--- What you are asked to do ---
No pictures belong in the copy. Set down exactly the lines from the one that contains "The image size is (1367, 730)." through the end of the data.

--- Data for review ---

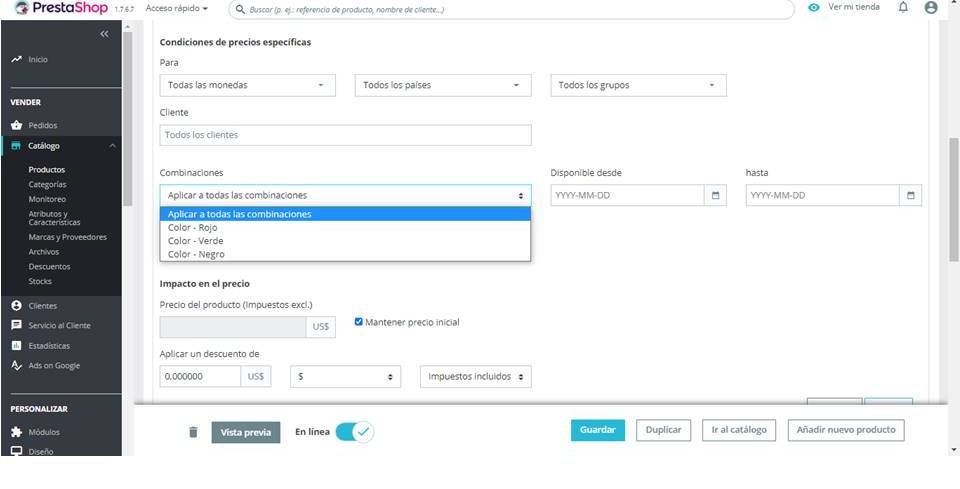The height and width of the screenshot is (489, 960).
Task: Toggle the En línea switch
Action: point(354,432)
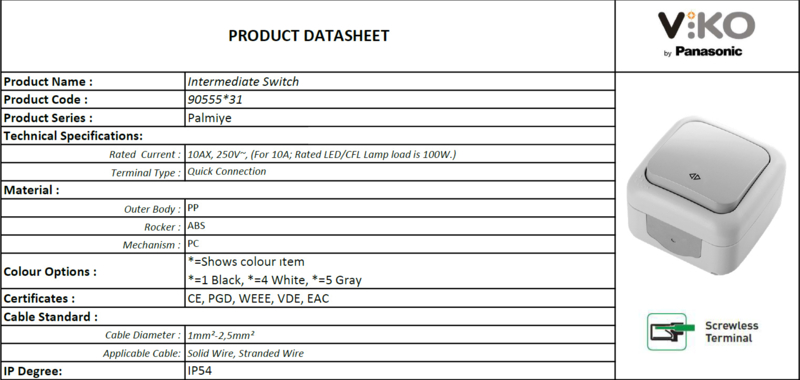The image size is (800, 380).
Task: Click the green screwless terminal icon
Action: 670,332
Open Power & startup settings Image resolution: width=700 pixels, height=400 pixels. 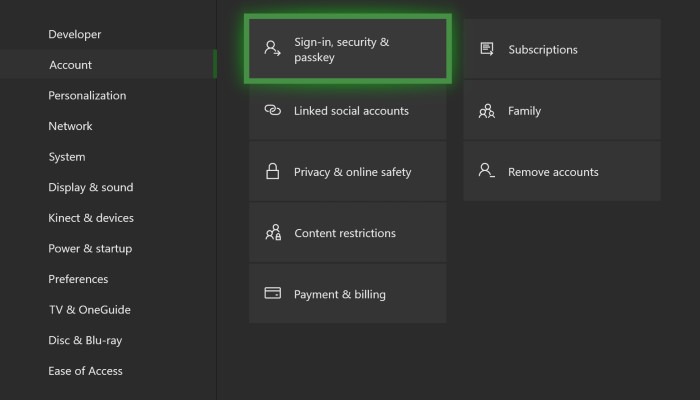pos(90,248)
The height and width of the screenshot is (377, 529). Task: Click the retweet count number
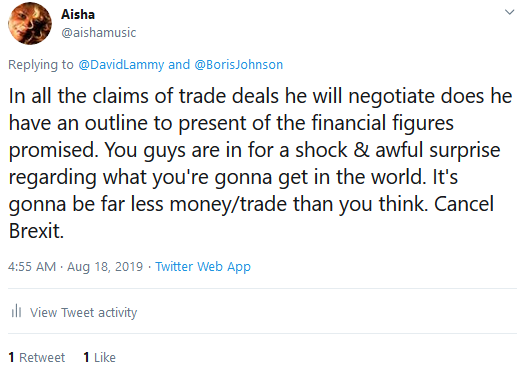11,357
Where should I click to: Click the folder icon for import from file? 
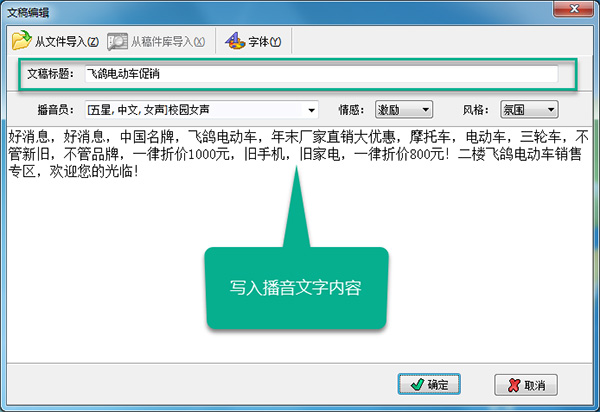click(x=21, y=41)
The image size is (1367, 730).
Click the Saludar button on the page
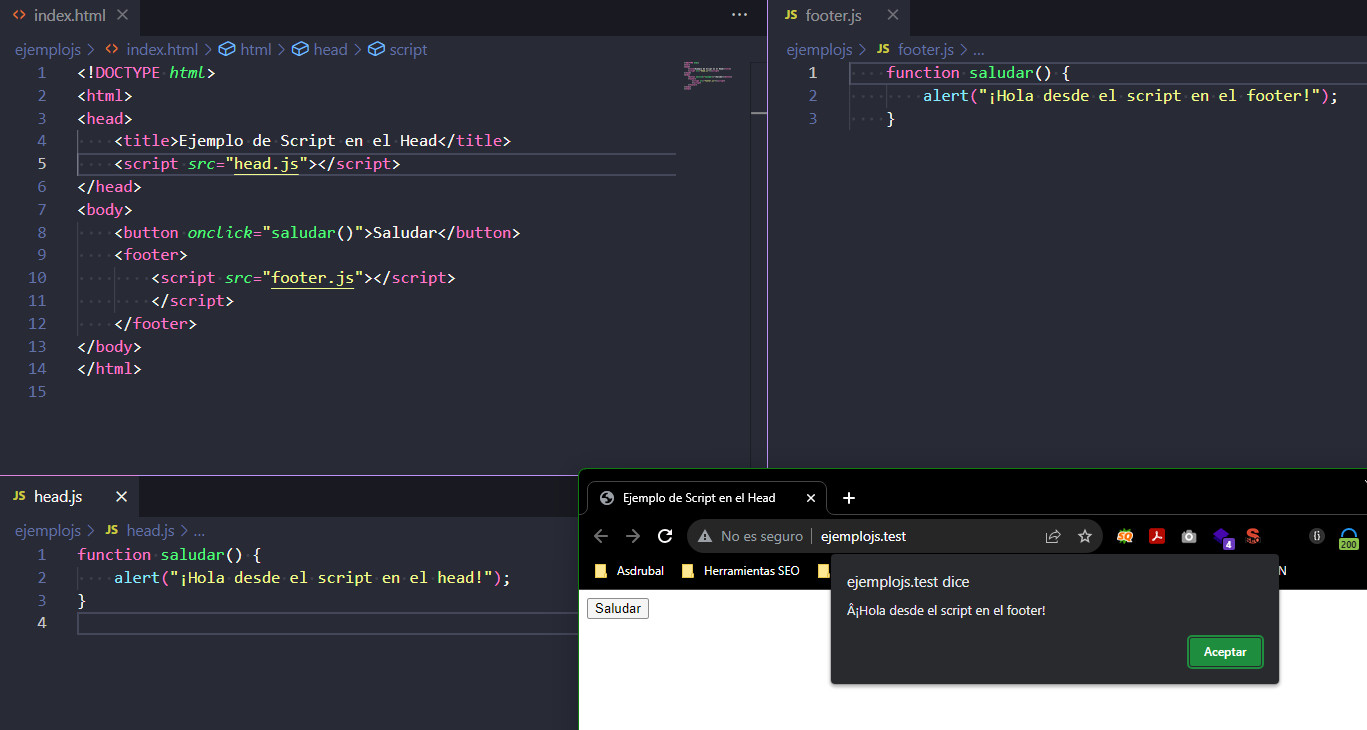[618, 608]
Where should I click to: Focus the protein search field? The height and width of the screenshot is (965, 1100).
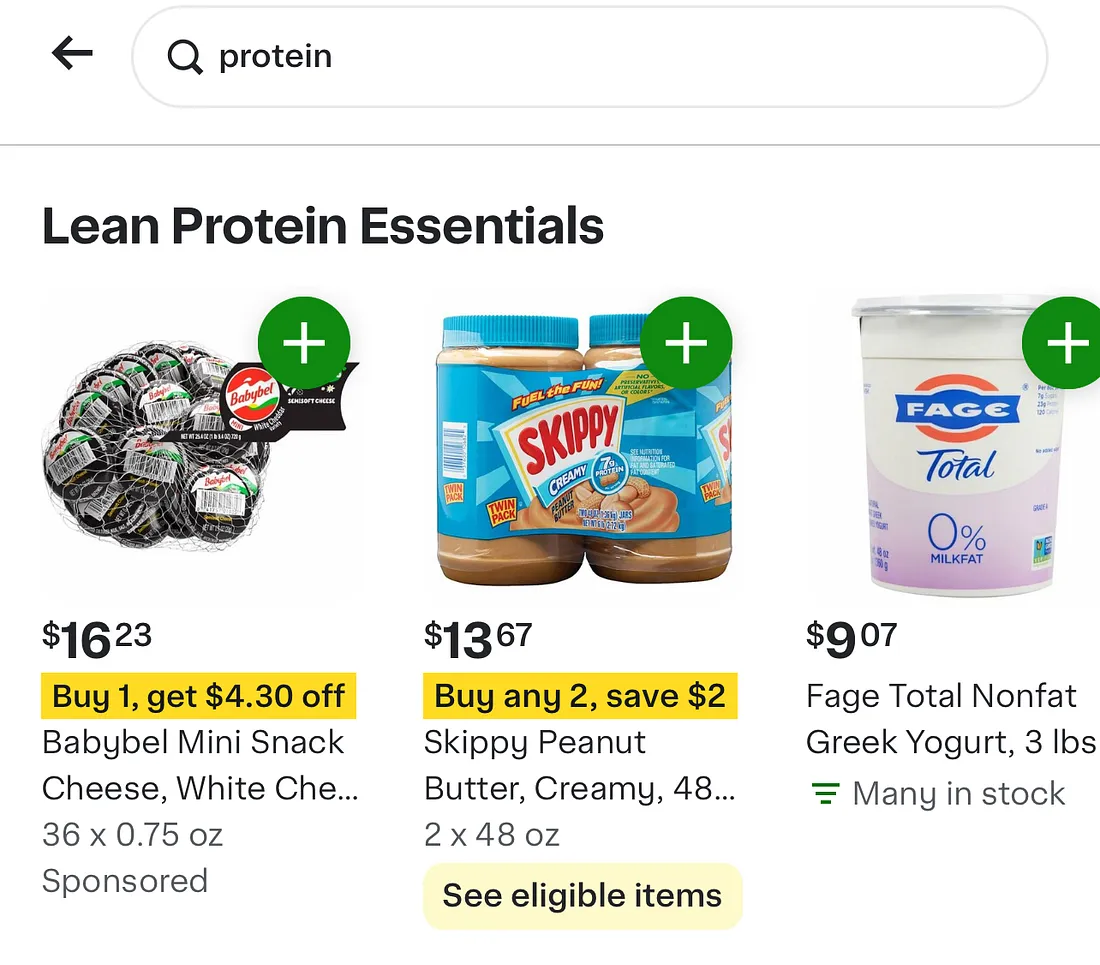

--- The completed task ---
The image size is (1367, 730).
Click the Saludar button on the page
[618, 608]
Where should I click to: Focus the protein search field? The height and width of the screenshot is (965, 1100).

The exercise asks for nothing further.